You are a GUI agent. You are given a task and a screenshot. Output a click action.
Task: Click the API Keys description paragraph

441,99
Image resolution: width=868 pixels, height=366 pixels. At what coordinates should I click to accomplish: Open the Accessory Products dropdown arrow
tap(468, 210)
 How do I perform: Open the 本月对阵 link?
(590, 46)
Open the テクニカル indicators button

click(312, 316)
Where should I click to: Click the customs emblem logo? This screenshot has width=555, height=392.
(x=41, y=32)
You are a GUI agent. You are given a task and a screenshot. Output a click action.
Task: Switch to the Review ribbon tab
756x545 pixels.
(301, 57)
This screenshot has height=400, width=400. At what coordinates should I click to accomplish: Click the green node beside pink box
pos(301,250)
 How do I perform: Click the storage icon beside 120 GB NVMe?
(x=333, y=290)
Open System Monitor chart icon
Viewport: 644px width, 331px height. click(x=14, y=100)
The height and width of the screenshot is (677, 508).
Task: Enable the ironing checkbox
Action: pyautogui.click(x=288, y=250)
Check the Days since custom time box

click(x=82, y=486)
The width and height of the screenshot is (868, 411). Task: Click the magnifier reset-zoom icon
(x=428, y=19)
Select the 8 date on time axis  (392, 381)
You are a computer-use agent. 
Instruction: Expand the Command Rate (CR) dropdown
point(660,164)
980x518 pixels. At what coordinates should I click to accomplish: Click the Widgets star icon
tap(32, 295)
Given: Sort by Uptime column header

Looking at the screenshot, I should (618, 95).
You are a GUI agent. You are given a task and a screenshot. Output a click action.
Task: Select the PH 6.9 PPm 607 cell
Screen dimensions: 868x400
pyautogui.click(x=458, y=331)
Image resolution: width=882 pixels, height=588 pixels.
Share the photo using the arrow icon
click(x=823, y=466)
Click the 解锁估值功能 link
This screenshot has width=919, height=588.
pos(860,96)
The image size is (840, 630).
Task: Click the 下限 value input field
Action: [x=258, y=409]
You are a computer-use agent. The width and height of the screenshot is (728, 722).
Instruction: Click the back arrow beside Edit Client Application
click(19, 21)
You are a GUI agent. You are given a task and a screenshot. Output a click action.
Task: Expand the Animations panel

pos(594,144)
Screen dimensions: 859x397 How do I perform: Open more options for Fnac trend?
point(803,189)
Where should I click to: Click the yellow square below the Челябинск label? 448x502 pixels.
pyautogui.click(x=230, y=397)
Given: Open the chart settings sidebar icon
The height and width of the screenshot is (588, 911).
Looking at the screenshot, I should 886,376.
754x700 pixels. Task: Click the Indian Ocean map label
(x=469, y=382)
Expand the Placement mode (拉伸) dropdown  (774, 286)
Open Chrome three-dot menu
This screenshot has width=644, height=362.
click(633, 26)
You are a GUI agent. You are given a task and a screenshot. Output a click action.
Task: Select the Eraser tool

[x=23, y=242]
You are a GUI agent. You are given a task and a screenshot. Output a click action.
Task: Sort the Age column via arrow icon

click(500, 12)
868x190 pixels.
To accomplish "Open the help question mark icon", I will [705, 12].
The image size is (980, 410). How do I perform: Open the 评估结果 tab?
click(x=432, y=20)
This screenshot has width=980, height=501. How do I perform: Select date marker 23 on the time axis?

□ □ □ □ □

TASK DETAILS | Find the word "computer" in the listing above. Copy each line where it appears.

SOLUTION TO THIS TASK |
You are a computer-use agent. 
You are a computer-use agent. The width and height of the screenshot is (728, 722).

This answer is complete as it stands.